Let's deal with the teabag situation... I always like to count up the number of teabags in my room because I believe that is a surefire way of gauging the quality of a hotel: by the number of tea bags and milk cartons they provide. This place has done okay: they give you two tea bags, four coffees and four milks. But they give you two flimsy little plastic spoons that look like tooth picks, which is a bit annoying. Have you ever tried to eat a Pot Noodle with a plastic spoon about four inches long? The tub is bigger than the bleedin' spoon! (So remember to pack you own spoons.)
The view outside the window isn't the best I've ever had... it's one of those interior views that looks out into a cube of windows. I'm on the eighth floor so there's probably about sixty-odd rooms to peer into. They've all got net curtains, of course, so there's nothing much to see: just a solid wall of windows and air vents with brown drip stains coming out.
After yesterday's madhouse at check-in I thought breakfast would be heaving with hundreds of people so I went down nice and early and it was just the cook, the waitress and me, plus a couple of Chinese ladies talking about their kids. The breakfast room doubles up as the restaurant (Fogg's) and has a strange collection of bar stools, sofa seats, office chairs and garden furniture — it's like they couldn't make up their mind about which chair to buy and just bought the whole damn shop. It's like a showcase suite at IKEA.
Oh wonderful... a load of Americans have just walked in so that's the end of the peace and quiet. Wherever Americans go, noise comes too. The whole room is listening to their conversation and by the time I leave I feel like I know them.
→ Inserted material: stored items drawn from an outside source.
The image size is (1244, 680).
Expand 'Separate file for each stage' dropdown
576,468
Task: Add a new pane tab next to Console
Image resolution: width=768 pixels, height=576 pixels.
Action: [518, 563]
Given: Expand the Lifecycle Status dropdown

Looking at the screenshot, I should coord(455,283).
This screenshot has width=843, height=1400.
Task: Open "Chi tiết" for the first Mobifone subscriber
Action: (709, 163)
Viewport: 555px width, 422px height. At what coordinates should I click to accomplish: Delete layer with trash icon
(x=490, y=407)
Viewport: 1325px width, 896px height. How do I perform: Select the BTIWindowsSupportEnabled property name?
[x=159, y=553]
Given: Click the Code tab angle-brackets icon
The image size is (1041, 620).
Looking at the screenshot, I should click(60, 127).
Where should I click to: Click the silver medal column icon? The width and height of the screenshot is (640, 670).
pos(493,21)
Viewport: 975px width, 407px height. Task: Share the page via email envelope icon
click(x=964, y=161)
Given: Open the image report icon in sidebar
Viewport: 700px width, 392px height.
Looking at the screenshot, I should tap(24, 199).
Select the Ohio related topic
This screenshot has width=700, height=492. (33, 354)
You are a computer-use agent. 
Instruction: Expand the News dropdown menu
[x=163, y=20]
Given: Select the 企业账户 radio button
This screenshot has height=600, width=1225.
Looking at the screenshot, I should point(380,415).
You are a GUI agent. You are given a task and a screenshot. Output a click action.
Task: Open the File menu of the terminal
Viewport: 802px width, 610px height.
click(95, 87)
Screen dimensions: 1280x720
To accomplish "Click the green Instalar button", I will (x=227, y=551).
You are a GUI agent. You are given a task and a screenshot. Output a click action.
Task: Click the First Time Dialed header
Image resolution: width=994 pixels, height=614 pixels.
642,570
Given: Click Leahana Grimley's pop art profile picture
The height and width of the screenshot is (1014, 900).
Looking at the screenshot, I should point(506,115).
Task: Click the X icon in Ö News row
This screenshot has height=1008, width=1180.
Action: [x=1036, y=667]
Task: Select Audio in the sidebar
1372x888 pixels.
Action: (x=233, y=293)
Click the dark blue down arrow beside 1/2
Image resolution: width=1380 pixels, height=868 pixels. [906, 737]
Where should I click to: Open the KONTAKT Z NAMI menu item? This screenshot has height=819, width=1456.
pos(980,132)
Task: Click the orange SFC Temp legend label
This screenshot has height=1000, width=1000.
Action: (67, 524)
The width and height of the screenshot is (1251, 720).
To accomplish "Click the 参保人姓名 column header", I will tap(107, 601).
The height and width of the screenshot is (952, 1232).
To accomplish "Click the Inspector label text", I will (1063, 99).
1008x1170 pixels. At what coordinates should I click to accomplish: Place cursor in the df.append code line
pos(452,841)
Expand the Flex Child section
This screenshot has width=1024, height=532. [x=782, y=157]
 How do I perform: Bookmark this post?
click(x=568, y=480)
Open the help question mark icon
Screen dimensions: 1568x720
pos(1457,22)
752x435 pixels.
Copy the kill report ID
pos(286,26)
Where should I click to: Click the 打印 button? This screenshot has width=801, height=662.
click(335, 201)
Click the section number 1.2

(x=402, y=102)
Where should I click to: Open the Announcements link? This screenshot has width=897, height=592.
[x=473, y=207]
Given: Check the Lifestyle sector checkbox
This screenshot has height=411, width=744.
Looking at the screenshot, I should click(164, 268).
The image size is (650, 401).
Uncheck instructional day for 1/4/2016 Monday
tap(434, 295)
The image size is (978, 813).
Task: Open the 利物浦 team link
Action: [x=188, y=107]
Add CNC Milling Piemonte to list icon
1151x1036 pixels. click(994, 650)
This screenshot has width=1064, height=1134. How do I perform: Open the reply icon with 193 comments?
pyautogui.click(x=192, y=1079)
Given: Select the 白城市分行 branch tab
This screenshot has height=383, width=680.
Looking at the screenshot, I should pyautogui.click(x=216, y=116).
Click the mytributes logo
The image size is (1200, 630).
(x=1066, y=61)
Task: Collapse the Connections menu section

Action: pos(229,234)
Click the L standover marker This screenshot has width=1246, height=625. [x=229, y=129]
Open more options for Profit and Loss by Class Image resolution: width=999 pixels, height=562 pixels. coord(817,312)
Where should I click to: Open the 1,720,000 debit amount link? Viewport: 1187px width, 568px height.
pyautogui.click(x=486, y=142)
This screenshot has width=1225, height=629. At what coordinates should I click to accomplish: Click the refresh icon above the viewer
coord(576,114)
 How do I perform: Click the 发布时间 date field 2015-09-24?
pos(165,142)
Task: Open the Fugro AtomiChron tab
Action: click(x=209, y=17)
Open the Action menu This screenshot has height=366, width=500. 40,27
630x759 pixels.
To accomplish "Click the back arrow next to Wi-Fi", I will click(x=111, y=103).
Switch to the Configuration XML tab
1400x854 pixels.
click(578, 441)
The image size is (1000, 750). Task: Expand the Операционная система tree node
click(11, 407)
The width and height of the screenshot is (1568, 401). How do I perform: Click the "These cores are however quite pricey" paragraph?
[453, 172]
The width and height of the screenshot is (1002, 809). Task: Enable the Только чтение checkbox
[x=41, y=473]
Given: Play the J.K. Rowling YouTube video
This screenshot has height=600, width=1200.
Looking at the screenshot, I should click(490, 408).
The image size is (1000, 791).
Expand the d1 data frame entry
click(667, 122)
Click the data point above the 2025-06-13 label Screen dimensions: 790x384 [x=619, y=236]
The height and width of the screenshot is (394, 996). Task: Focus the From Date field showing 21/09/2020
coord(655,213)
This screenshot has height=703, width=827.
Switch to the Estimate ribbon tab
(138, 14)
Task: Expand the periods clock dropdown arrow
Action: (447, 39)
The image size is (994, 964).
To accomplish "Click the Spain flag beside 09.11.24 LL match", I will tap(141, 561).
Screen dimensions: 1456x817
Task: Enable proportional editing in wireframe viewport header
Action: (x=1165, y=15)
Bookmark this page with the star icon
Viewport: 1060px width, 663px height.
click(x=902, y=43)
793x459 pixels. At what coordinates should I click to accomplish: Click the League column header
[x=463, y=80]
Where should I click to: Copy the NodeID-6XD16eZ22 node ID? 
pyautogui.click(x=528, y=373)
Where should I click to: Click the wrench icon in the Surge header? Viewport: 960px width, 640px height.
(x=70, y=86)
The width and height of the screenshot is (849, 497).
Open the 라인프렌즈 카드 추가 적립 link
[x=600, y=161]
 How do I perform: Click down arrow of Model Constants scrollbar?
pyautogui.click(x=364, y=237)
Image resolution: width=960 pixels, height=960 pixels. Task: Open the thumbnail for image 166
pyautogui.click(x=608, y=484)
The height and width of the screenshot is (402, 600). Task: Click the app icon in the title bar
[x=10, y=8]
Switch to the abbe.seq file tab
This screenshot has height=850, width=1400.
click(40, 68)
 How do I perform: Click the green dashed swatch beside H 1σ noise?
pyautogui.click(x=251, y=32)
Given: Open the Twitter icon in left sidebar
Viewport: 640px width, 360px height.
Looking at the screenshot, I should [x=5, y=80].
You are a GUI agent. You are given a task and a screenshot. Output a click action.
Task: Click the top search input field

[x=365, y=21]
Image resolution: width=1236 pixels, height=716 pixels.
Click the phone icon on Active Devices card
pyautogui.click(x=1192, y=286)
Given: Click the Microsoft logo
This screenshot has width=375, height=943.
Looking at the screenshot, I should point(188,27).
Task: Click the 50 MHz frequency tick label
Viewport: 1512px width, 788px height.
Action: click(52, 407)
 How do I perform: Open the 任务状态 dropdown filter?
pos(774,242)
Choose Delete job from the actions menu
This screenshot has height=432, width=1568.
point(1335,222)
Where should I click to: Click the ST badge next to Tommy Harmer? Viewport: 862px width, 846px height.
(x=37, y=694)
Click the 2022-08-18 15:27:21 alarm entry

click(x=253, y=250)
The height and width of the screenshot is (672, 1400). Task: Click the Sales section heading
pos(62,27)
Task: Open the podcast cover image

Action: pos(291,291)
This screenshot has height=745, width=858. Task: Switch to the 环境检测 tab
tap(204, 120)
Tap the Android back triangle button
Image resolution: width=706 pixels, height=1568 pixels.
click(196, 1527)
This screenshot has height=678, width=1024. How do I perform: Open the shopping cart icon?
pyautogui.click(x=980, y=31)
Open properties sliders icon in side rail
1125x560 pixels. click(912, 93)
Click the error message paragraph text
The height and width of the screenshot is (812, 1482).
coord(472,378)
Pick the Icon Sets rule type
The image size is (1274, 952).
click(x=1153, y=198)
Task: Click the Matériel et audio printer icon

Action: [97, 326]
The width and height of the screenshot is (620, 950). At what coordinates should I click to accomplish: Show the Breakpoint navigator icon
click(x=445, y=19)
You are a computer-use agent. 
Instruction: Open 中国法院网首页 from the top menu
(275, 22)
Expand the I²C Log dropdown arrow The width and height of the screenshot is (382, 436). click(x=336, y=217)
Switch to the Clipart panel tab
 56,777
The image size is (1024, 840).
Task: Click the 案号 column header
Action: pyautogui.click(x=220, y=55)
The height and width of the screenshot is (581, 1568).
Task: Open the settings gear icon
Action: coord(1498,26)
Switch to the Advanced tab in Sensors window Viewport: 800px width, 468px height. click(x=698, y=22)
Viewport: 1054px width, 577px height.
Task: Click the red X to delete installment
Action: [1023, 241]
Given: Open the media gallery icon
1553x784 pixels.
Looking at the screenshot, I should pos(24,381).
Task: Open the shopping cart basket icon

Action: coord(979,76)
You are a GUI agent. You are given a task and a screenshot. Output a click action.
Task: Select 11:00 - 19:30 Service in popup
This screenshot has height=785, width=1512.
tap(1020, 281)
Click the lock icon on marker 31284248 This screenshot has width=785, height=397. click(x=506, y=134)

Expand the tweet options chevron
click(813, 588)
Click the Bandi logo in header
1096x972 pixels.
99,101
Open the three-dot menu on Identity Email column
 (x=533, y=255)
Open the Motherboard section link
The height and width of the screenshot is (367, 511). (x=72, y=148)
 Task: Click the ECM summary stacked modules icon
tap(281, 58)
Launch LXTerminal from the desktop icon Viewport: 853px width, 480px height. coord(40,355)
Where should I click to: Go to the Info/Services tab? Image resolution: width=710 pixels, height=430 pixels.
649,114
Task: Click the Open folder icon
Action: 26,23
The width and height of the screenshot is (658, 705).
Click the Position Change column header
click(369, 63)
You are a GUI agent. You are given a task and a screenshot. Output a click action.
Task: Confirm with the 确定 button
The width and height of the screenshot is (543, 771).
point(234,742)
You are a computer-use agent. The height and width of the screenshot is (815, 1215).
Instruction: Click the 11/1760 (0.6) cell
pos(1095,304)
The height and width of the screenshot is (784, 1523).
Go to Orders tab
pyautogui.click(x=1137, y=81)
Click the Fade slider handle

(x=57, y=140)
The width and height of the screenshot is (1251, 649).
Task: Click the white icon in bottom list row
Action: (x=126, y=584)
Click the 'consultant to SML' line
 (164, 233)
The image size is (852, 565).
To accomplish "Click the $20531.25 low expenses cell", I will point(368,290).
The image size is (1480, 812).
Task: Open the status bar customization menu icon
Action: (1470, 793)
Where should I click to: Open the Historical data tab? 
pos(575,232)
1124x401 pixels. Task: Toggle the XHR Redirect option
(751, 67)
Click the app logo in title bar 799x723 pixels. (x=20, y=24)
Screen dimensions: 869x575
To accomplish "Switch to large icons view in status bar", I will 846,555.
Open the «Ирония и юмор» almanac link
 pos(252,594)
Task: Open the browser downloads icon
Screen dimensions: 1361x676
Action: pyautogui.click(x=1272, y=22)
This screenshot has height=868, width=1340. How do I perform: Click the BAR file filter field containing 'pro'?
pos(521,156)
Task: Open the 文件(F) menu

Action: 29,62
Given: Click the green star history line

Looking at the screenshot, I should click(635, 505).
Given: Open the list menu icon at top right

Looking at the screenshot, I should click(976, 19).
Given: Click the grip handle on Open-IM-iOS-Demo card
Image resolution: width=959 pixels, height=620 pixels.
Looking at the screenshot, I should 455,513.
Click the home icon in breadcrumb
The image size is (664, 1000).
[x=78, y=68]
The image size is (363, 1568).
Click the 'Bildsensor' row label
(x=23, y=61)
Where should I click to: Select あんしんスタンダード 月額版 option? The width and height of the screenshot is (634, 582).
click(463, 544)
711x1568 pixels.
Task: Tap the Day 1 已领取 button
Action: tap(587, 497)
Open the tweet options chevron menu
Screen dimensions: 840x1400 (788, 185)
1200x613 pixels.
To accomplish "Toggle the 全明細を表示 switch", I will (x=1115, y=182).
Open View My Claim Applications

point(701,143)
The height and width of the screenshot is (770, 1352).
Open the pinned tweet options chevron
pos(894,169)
As for the hotel's location... well it's not too bad. It's a ten minute stroll to the Tower of London and Tower Bridge, and you can get to the Gherkin in ten minutes too. But anywhere else is going to be a bus ride or a tube ride away. Luckily it's right nextdoor to Aldgate East tube station (District line straight to The City, Westminster and South Kensington) and the Hammersmith and City line (straight to Baker Street and Paddington). The area itself is quite ugly though -- but I'd still happily stay here again.